A running total is like a bank account balance. Each row shows the balance after that transaction. The first row is just the first amount. The second row is the first plus the second. And so on.
-- Running total of daily revenue
SELECT
order_date,
SUM(total_amount) AS daily_revenue,
SUM(SUM(total_amount)) OVER(ORDER BY order_date) AS cumulative_revenue
FROM orders
GROUP BY order_date
ORDER BY order_date;
-- Result:
-- order_date | daily_revenue | cumulative_revenue
-- 2024-01-01 | 15000 | 15000
-- 2024-01-02 | 18000 | 33000
-- 2024-01-03 | 12000 | 45000
-- 2024-01-04 | 22000 | 67000
-- Per-customer running total of spending
SELECT
customer_id,
order_id,
order_date,
total_amount,
SUM(total_amount) OVER(
PARTITION BY customer_id
ORDER BY order_date
) AS customer_running_total
FROM orders
ORDER BY customer_id, order_date;-- Cumulative order count per day
SELECT
order_date,
COUNT(*) AS daily_orders,
SUM(COUNT(*)) OVER(ORDER BY order_date) AS total_orders_so_far
FROM orders
GROUP BY order_date
ORDER BY order_date;
-- QA scenario: Verify user signup growth
SELECT
DATE_TRUNC('month', created_at) AS signup_month,
COUNT(*) AS new_users,
SUM(COUNT(*)) OVER(ORDER BY DATE_TRUNC('month', created_at)) AS total_users
FROM users
GROUP BY DATE_TRUNC('month', created_at)
ORDER BY signup_month;A moving average smooths out daily noise. Instead of looking at one day's revenue, you look at the average of the last 7 days. This is how finance dashboards work. The frame clause (ROWS BETWEEN ... AND ...) defines the window size.

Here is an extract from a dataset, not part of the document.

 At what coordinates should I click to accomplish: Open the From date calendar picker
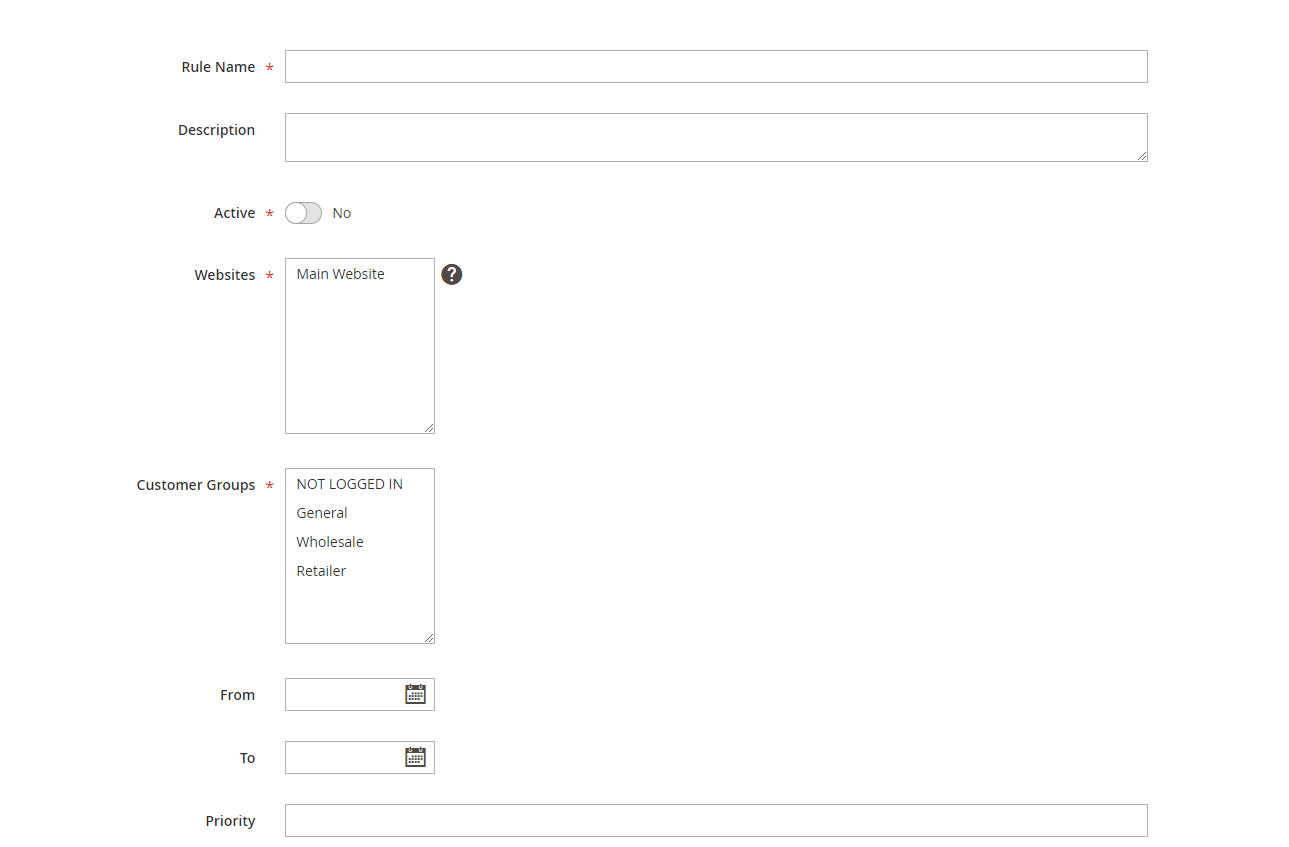(415, 694)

-- 7-day moving average of daily revenue
SELECT
order_date,
SUM(total_amount) AS daily_revenue,
ROUND(
AVG(SUM(total_amount)) OVER(
ORDER BY order_date
ROWS BETWEEN 6 PRECEDING AND CURRENT ROW
), 2
) AS seven_day_avg
FROM orders
GROUP BY order_date
ORDER BY order_date;
-- 3-day moving average of API response times
SELECT
log_date,
ROUND(AVG(response_time_ms), 2) AS daily_avg_ms,
ROUND(
AVG(AVG(response_time_ms)) OVER(
ORDER BY log_date
ROWS BETWEEN 2 PRECEDING AND CURRENT ROW
), 2
) AS three_day_moving_avg
FROM api_logs
GROUP BY log_date
ORDER BY log_date;ROWS BETWEEN 6 PRECEDING AND CURRENT ROW means "this row plus the 6 rows before it" — that is 7 rows total. For a 30-day moving average, use 29 PRECEDING. The frame clause is optional — without it, the default is all rows from the start up to the current row.
| Pattern | Syntax | Use Case |
|---|---|---|
| Running total | SUM() OVER(ORDER BY date) | Cumulative revenue, bank balance |
| Cumulative count | COUNT() OVER(ORDER BY date) | Total signups over time |
| Moving average | AVG() OVER(ORDER BY date ROWS BETWEEN N PRECEDING AND CURRENT ROW) | 7-day avg revenue, trend smoothing |
| Grand total per row | SUM() OVER() | Each row's % of total |
The default frame for OVER(ORDER BY ...) is RANGE BETWEEN UNBOUNDED PRECEDING AND CURRENT ROW, not ROWS. This means tied rows get the same cumulative value. If you want strict row-by-row accumulation, explicitly use ROWS BETWEEN UNBOUNDED PRECEDING AND CURRENT ROW.
Key Point: SUM/AVG/COUNT with OVER() become window functions. Running totals, cumulative counts, and moving averages — all without collapsing rows. The frame clause controls how many rows the window includes.